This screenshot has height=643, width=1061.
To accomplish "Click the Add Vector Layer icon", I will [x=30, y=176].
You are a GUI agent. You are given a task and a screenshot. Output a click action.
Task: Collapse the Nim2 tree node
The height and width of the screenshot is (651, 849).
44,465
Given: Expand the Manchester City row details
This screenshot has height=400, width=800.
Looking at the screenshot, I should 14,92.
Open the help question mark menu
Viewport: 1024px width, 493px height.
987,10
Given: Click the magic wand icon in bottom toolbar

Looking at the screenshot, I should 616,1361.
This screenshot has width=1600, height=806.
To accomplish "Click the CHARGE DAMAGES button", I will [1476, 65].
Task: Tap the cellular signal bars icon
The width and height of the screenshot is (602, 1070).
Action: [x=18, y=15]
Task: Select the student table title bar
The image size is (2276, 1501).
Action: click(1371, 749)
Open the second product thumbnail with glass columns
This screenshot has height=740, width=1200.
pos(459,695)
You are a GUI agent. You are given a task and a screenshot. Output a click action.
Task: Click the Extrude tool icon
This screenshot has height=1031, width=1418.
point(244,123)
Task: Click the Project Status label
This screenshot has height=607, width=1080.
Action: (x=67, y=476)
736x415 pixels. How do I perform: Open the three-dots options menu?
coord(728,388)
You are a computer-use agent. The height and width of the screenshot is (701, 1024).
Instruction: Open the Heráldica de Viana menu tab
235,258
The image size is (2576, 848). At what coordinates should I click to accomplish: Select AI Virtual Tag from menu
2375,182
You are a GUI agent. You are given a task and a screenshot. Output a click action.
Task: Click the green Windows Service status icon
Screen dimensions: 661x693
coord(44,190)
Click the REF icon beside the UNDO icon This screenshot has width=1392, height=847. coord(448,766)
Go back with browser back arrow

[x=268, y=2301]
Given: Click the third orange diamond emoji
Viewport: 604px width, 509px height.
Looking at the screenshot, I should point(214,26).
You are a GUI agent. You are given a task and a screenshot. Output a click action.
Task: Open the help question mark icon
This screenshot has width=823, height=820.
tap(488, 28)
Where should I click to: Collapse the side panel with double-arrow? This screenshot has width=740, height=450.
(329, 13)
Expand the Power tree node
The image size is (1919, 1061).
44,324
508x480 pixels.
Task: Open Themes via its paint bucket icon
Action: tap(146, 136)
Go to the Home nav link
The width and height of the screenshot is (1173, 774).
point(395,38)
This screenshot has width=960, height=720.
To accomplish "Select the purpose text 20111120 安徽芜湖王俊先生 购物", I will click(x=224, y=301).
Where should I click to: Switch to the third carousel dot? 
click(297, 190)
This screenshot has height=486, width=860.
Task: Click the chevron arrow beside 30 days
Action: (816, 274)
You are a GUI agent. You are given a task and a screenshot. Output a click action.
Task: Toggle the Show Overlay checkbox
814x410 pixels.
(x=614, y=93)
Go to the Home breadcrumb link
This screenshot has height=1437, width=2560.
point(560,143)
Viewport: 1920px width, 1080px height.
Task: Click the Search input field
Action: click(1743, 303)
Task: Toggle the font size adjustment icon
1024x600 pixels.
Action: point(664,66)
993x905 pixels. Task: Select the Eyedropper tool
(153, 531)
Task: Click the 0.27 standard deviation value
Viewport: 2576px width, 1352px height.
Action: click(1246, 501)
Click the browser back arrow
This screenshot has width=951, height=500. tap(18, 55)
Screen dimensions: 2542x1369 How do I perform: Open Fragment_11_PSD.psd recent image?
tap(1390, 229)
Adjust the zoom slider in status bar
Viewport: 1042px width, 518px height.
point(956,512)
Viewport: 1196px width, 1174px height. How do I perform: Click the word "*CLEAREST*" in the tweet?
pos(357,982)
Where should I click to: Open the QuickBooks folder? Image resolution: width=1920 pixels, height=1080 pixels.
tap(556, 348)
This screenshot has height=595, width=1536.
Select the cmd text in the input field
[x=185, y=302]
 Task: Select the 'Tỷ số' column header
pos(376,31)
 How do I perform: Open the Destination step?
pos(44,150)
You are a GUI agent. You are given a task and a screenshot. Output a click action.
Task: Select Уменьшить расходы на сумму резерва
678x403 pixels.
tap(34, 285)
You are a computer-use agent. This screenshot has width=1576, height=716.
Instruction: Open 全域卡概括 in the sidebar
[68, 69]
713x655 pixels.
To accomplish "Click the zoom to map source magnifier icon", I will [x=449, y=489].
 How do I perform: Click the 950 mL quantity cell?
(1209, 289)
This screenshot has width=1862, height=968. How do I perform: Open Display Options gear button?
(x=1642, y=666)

● ● ● ● ●

**What needs to be done**
Can you set down, word for word, the entries from the line with "Go back with browser back arrow" to the line with "will click(x=224, y=301).", including both of those lines?

**Correct response**
Go back with browser back arrow

[x=268, y=2301]
Given: Click the third orange diamond emoji
Viewport: 604px width, 509px height.
Looking at the screenshot, I should point(214,26).
You are a GUI agent. You are given a task and a screenshot. Output a click action.
Task: Open the help question mark icon
This screenshot has width=823, height=820.
tap(488, 28)
Where should I click to: Collapse the side panel with double-arrow? This screenshot has width=740, height=450.
(329, 13)
Expand the Power tree node
The image size is (1919, 1061).
44,324
508x480 pixels.
Task: Open Themes via its paint bucket icon
Action: tap(146, 136)
Go to the Home nav link
The width and height of the screenshot is (1173, 774).
point(395,38)
This screenshot has width=960, height=720.
To accomplish "Select the purpose text 20111120 安徽芜湖王俊先生 购物", I will click(x=224, y=301).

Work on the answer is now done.